Defects and doping engineered two-dimensional o-B2N2 for hydrogen evolution reaction catalyst: Insights from DFT simulation

In this work, a detailed investigation of the structural and electronic properties and hydrogen evolution reaction (HER) activity of the pristine, vacancy and carbon (C) doped o-B2N2 monolayer is carried out using first-principles based density functional theory. The creation of vacancy and C doping modulates structural and electronic properties of the monolayers and enhances the HER activity of o-B2N2. The BN vacancy defect, C doping at B and N sites in the monolayer enhances the magnitude of HER activity by 77.34%, 86.71% and 83.59% as compared to pristine monolayer.
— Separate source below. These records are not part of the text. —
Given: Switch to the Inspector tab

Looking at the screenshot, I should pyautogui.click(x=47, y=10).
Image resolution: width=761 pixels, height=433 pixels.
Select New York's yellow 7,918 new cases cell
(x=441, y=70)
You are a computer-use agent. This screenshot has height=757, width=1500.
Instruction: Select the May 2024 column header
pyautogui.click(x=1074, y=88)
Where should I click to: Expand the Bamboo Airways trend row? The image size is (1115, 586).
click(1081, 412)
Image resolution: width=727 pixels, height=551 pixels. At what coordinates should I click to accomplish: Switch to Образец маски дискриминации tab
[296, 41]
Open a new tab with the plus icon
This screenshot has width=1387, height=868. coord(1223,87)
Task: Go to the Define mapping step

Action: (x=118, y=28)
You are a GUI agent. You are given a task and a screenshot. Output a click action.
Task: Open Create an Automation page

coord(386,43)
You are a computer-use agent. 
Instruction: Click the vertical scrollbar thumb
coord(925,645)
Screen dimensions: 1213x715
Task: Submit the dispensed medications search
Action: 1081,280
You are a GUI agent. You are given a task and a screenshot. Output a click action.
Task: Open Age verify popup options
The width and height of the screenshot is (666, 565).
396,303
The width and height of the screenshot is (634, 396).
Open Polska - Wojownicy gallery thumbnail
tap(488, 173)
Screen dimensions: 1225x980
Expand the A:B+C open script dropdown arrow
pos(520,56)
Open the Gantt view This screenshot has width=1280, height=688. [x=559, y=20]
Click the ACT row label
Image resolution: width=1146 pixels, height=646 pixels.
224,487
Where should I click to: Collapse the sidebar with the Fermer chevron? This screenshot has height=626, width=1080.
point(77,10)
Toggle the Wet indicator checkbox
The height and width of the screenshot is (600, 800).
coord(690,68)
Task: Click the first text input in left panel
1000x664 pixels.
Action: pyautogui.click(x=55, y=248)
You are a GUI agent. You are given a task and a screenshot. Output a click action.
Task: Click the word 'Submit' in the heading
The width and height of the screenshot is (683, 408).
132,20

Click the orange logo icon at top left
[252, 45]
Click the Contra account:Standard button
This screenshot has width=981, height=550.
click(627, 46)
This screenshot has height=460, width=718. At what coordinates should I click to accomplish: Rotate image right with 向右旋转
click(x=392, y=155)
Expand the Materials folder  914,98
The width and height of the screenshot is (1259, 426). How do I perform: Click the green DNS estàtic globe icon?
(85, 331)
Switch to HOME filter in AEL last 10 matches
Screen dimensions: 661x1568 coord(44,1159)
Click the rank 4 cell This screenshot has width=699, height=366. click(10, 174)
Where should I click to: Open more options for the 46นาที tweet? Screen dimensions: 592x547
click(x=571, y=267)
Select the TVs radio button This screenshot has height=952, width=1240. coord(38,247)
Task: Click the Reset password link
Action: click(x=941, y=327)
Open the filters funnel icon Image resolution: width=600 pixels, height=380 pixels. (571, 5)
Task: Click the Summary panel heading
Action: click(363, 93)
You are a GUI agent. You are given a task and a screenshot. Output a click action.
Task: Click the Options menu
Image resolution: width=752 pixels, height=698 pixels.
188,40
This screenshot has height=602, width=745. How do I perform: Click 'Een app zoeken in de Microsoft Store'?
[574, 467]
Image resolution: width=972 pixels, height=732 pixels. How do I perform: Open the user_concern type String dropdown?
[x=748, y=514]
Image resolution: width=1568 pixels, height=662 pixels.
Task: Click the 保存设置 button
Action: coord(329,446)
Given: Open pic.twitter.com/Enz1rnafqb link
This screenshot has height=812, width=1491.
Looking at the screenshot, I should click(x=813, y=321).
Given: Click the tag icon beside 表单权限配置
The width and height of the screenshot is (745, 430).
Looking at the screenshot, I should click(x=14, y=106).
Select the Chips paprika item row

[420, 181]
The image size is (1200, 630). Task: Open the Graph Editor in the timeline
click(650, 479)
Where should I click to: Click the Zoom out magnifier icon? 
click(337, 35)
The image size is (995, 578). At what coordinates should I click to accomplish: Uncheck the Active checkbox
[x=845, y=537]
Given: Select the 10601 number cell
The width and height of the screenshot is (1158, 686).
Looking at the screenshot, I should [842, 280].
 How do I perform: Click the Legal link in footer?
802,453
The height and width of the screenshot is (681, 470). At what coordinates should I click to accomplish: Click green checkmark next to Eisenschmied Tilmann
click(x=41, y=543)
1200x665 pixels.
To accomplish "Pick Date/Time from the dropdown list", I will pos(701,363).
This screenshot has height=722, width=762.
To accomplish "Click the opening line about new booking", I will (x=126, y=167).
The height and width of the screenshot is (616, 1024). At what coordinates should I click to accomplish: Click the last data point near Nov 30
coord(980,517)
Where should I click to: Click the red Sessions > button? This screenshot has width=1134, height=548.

The modulation in the HER activity of the o-B2N2 is due to the redistribution of charge after induction of vacancy and dopant. Our results suggest that the C doping makes o-B2N2 metallic which can be utilized as an electrocatalyst whereas BN vacancy defected o-B2N2 monolayer is semiconducting with a band gap of-1 eV and can be used as photocatalyst for HER activity.(c) 2022 Hydrogen Energy Publications LLC. Published by Elsevier Ltd. All rights reserved.

Automated summary

In this study, the structural and electronic properties as well as the hydrogen evolution reaction (HER) activity of pristine, vacancy, and carbon (C) doped o-B2N2 monolayer are investigated using first-principles based density functional theory. The introduction of vacancy and C doping modifies the structure and electronic properties of the monolayer and enhances the HER activity of o-B2N2. The HER activity is increased by 77.34%, 86.71%, and 83.59% for the BN vacancy defect, C doping at B and N sites, respectively, compared to the pristine monolayer. The modulation in the HER activity is attributed to charge redistribution after the introduction of vacancy and dopant. The results suggest that C doping turns o-B2N2 into a metal, which can be used as an electrocatalyst, while BN vacancy defected o-B2N2 monolayer is a semiconductor with a band gap of -1 eV and can be utilized as a photocatalyst for HER activity.